Bronze statuary was most profoundly affected, it was determined. Not only did pollution give it a runny green patina and cake it over with a sooty crust as hard as glass, but chemical fallout…particularly sulfur dioxide—attacked the metal directly, wasting it away, riddling it with pits, and causing the exudation of core material. Since most bronze statuary was cast no more than a quarter of an inch thick, it was not difficult to imagine ätime when much of it would be reduced to filigree.
Art conservationists around the world began investigating the problem. At Washington University in St. Louis, Mrs. Weil, who has degrees in art history and art conservation and has studied at such diverse institutions as the Institut Royale du Patrimoine Artistique in Brussels and the Nelson Gallery in Kansas City, got together with her husband, Mark, a professor of art and archaeology, Peter Caspar, a professor of chemistry, Robert Walker, a professor of physics, and other specialists, and by 1974 the team had a solution.
The process they developed is called “glass-bead peening.” It is adapted from a system for cleaning the inside of jet engines in which minuscule glass balls are driven against a surface under air pressure. What is particularly remarkable about the technique when applied to bronze statuary is that it not only blasts away the incrustations of decades, but the glass beads themselves shatter into microscopic bits and imbed themselves in the surface of the metal, giving the statues an invisible coat of protection. After the peening, statues can then be patinated to a golden brown with copper and iron nitrates applied with an acetylene torch, then given a final preservative coat of acrylic resin.

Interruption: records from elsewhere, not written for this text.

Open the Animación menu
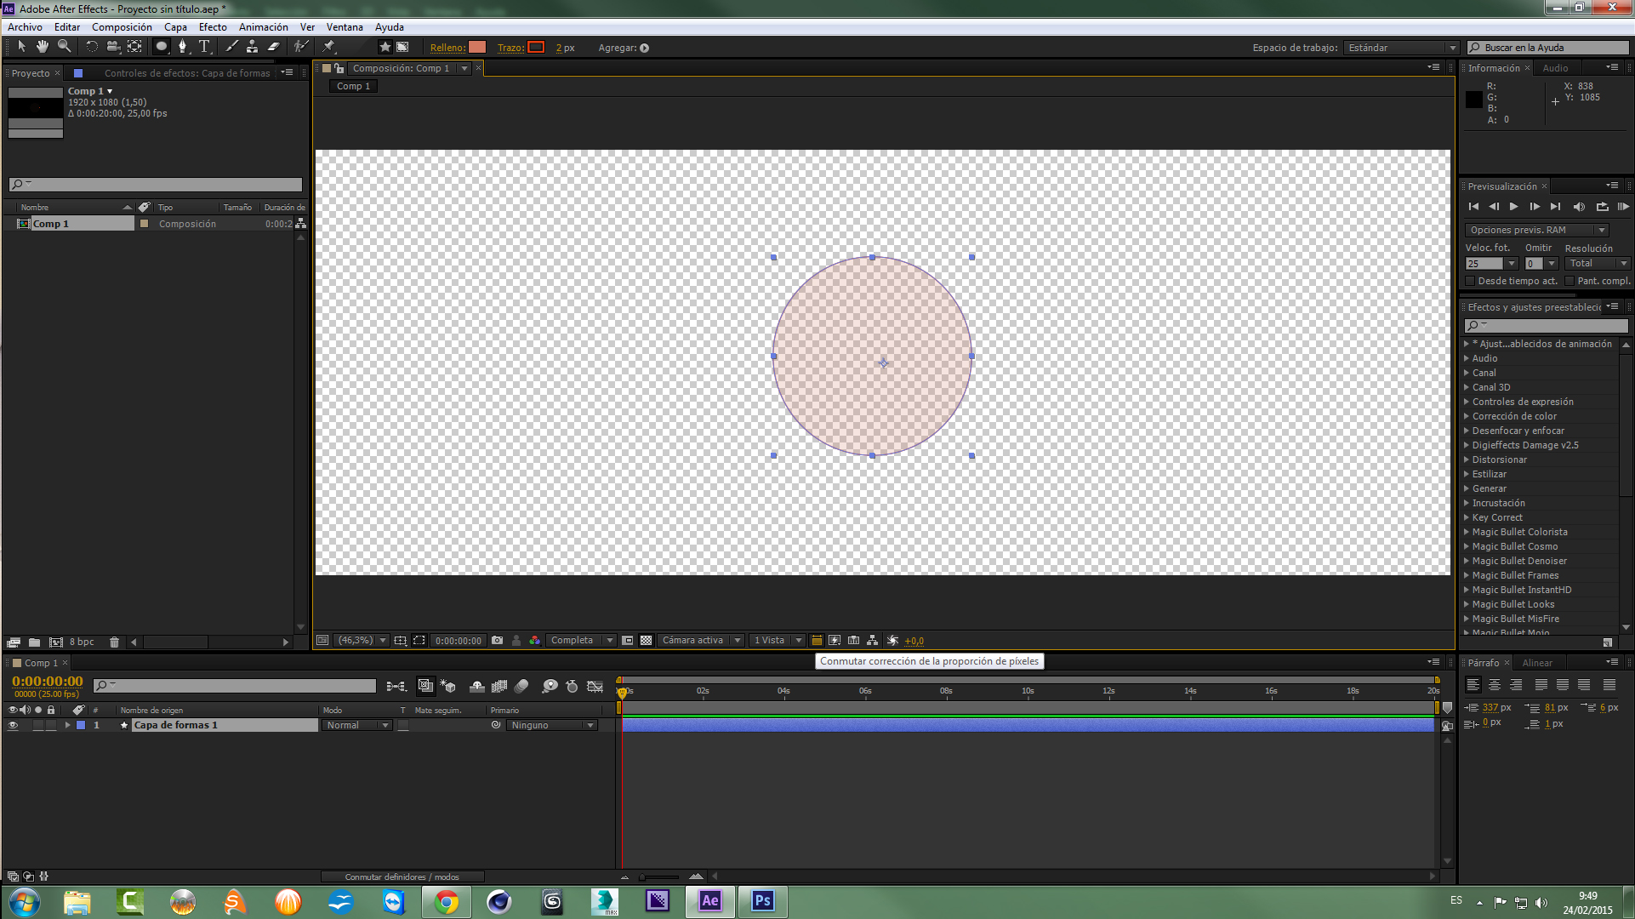 tap(263, 27)
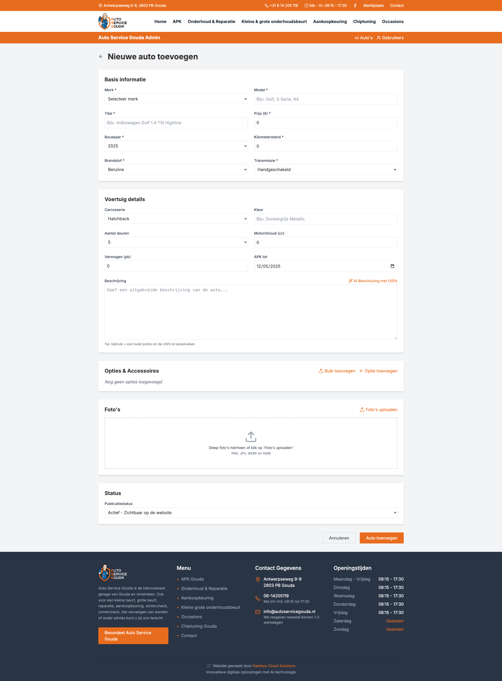The width and height of the screenshot is (502, 681).
Task: Expand the Transmissie dropdown
Action: (325, 169)
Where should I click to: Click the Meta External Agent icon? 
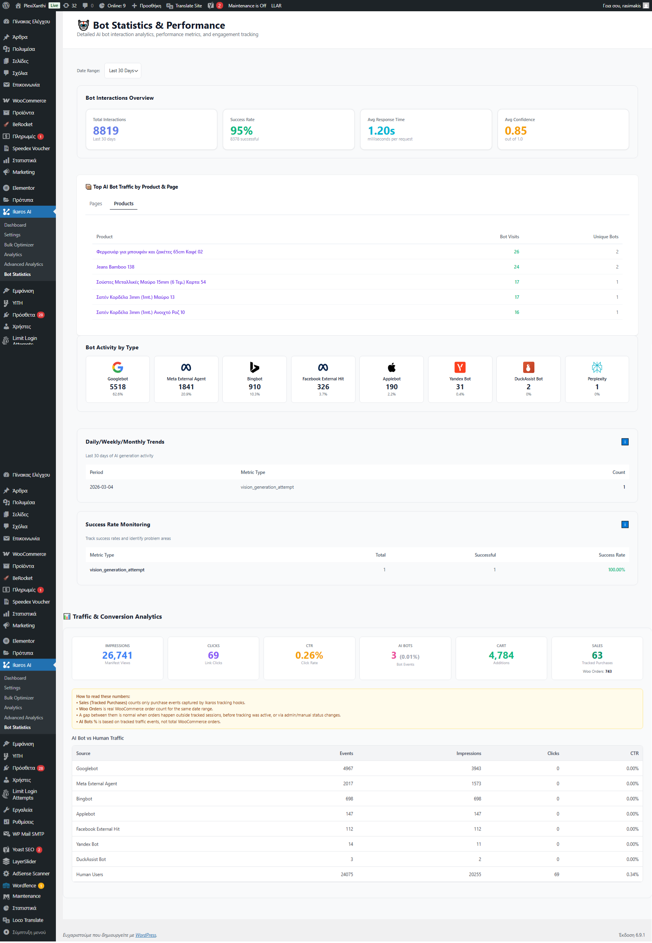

Under the auspices of Washington University’s Center for Archaeometry, Mrs. Weil and her colleagues set to work, and by the end of the decade had cleaned and restored more than fifty of the city-owned monuments and statues in St. Louis, as well as the Alexander Hamilton and George Washington statues in Manhattan; a massive bust at Lincoln’s tomb in Springfield, Illinois; statues, memorials, and monuments at the Gettysburg Battlefield; the Eugene Field Memorial in the Lincoln Park Zoo in Chicago; and dozens more.
Mrs. Weil, who frequently operates the peening device herself, probably would not describe herself as an artist. But it can be argued that if she is not the sorcerer, she has become a splendid apprentice.